I got up after she left the room and went to shower. A long, hot, shower. Except the water wasn’t hot. It was cold. But it still felt relaxing to shower without worrying about having to take care of the kids.

Once I showered, I went and pumped. I had no idea what time it was but asked the nurses to please make sure I pumped at least once every three hours until 10:00p.m. They were pretty good about making sure I kept on schedule.

I had several conversations with the nurse who checked me in. During those conversations, we discussed ideas for taking time for myself. But she also told me I did not have to tell anyone where I had been that weekend. (You see how well I followed THAT advice!) Even then, I knew that didn’t seem right. Why would I hide what was happening to me? Where would I tell people I had been?

After I pumped, I walked out into the common area. There were crayons, paper, a TV, a radio, couches, and a phone. I spent a great deal of time on the phone. I called my parents, Chris, my brothers, just to reassure them that I was okay. Kind of funny – here I am in the psych ward and I’m calling folks to tell them I’m okay.

One of these conversations included my father. He told me in no uncertain terms to not let anyone tell me I’m crazy. With everything we had been through with Charlotte, it was no surprise I had collapsed like I had. It was amazing I hung on as long as I did with no support.

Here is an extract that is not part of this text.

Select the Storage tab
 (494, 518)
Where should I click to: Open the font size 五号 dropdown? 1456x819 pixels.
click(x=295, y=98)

I asked Chris to please bring me a book. The other patients, to be honest, scared the crap out of me. They were angry, blank, scary people. My heart broke for them even in the midst of my own trauma.

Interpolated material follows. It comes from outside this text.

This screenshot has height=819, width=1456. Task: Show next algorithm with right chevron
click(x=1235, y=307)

We all lined up to go to breakfast. The food sucked. I realized I could get food delivered to me from the cafeteria and stayed away from the cafeteria for the rest of the stay.

A couple of times a day, a snack room was open and available to us. We were to eat the snacks in the main room but I snuck them back to my room. My favorite snack? Milk, Graham crackers, and peanut butter. I had never put peanut butter on graham crackers before but for some reason, I found it comforting. And energizing. I’ve not eaten it since. I can’t bring myself to do so. I know I’m better but I just can’t do graham crackers and peanut butter anymore.

While I was there, my charming roommate and I scored another roommate. This woman came in not talking, almost catatonic. I always asked her if she wanted something to eat when I would go get something for myself. She answered once and I brought her some food. It was the first time she had spoken since arriving. First time she ate anything since she got there too. Later that afternoon, as I woke up from a nap, I heard her talking with one of the nurses. I lay there, still, quiet, bored out of my MIND but knowing that if I moved, she might stop talking. I knew she needed to talk. I knew she needed the help.

Once the nurse left and my roommate went back to sleeping, I stared out my window. I saw Chris arrive. I tried desperately to get his attention but he didn’t see me. I rushed to the phone to try to call him to tell him where my room was but I couldn’t – someone was talking. Out of the entire weekend, the one thing that made me feel the most trapped was that – seeing my husband and not being able to hug him.

While I desperately begged my husband (telepathically of course) to look toward me, the psychiatrist came in to talk with me. I repeated my story, including how I broke down. We agreed a med change might be in order. I had not taken any meds in over 24 hours. That night, I was given a new med and another one the following day before leaving the ward.

My mother had come down again to help Chris with the kids. They wanted to release me in the morning but Chris would not be able to pick me up until that afternoon and I did not want my mom to pick me up from yet another hospital. I wanted it to be Chris. Plus if he came to pick me up, I’d get to stay longer and sleep longer.Sneaky, I know.

After a weekend of solid sleep, relaxation, and time to myself, I was feeling much much better. Definitely not the vacation every new mom day dreams about but hey, it worked for me.

As I sat in the car with Chris on my way home, the sky was grey, the world was bleak, and although I had survived, I could not help but wonder what was ahead of me as we drove home, together, yet so very far apart.